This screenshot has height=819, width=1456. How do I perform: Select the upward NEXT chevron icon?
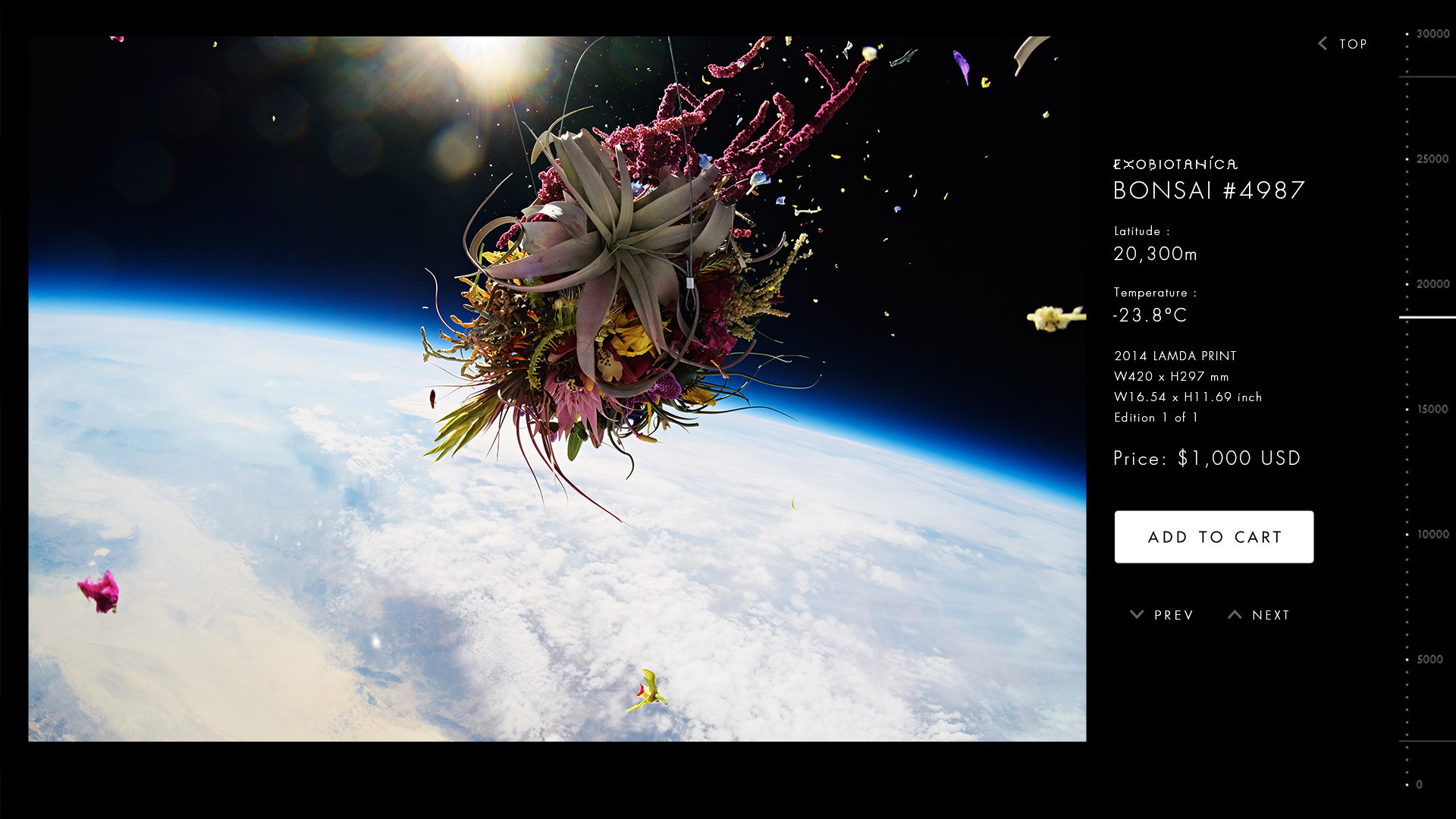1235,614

********************

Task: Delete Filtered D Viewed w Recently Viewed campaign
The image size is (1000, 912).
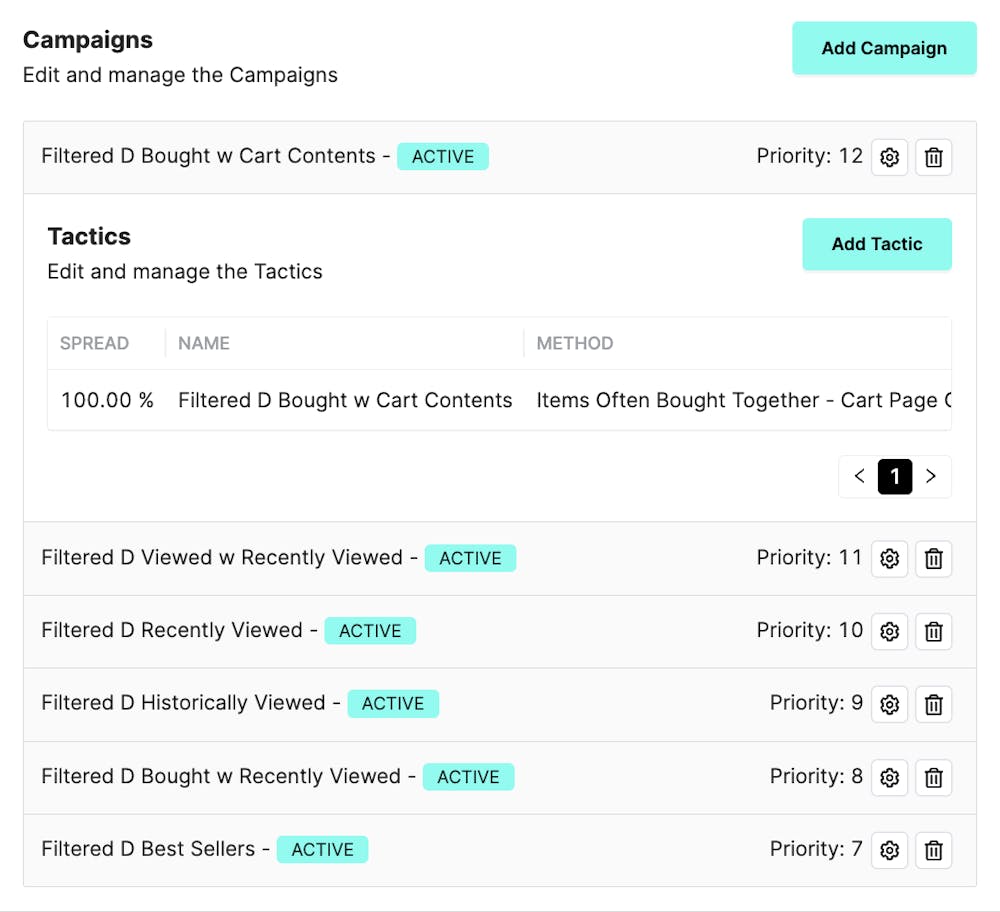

********************

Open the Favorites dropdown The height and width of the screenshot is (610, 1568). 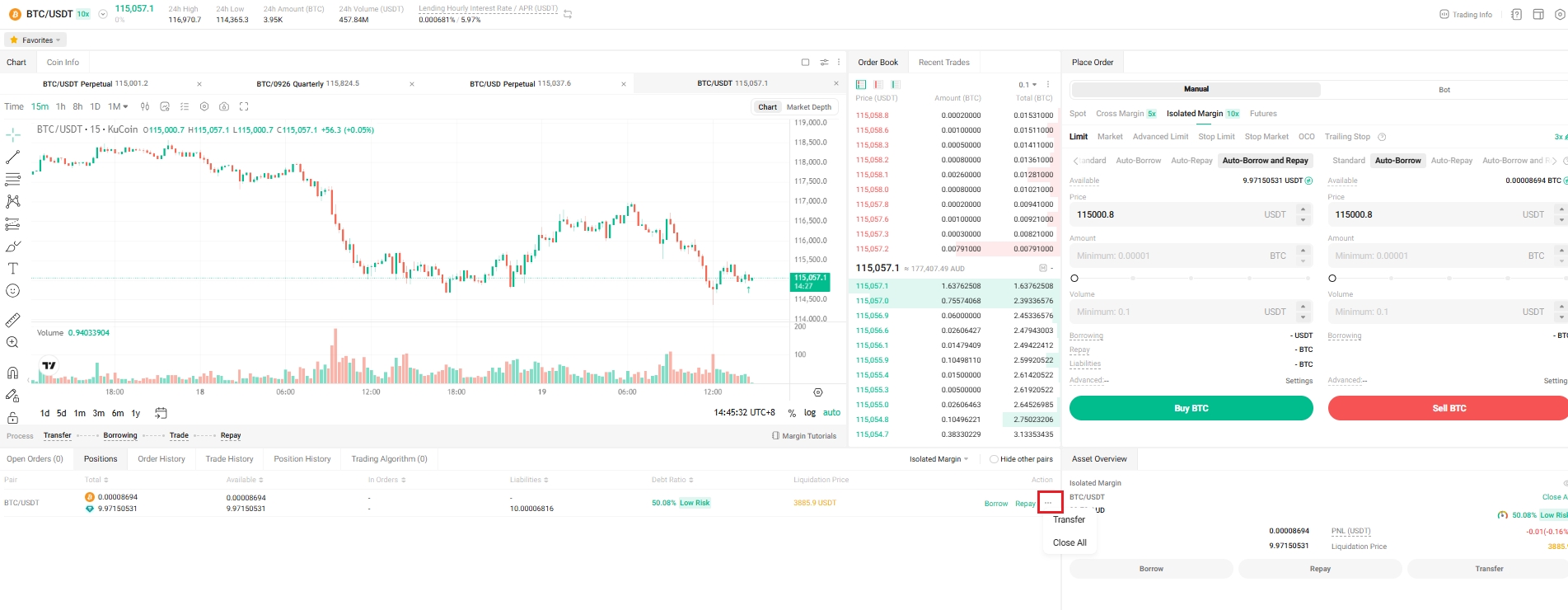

********************

Goal
Please convert everything in the material from the line containing "Task: Delete Filtered" down to the line containing "The image size is (1000, 912)." into a JSON list of strings, one string per line, with blank lines left out.

Task result
[
  "Task: Delete Filtered D Viewed w Recently Viewed campaign",
  "The image size is (1000, 912)."
]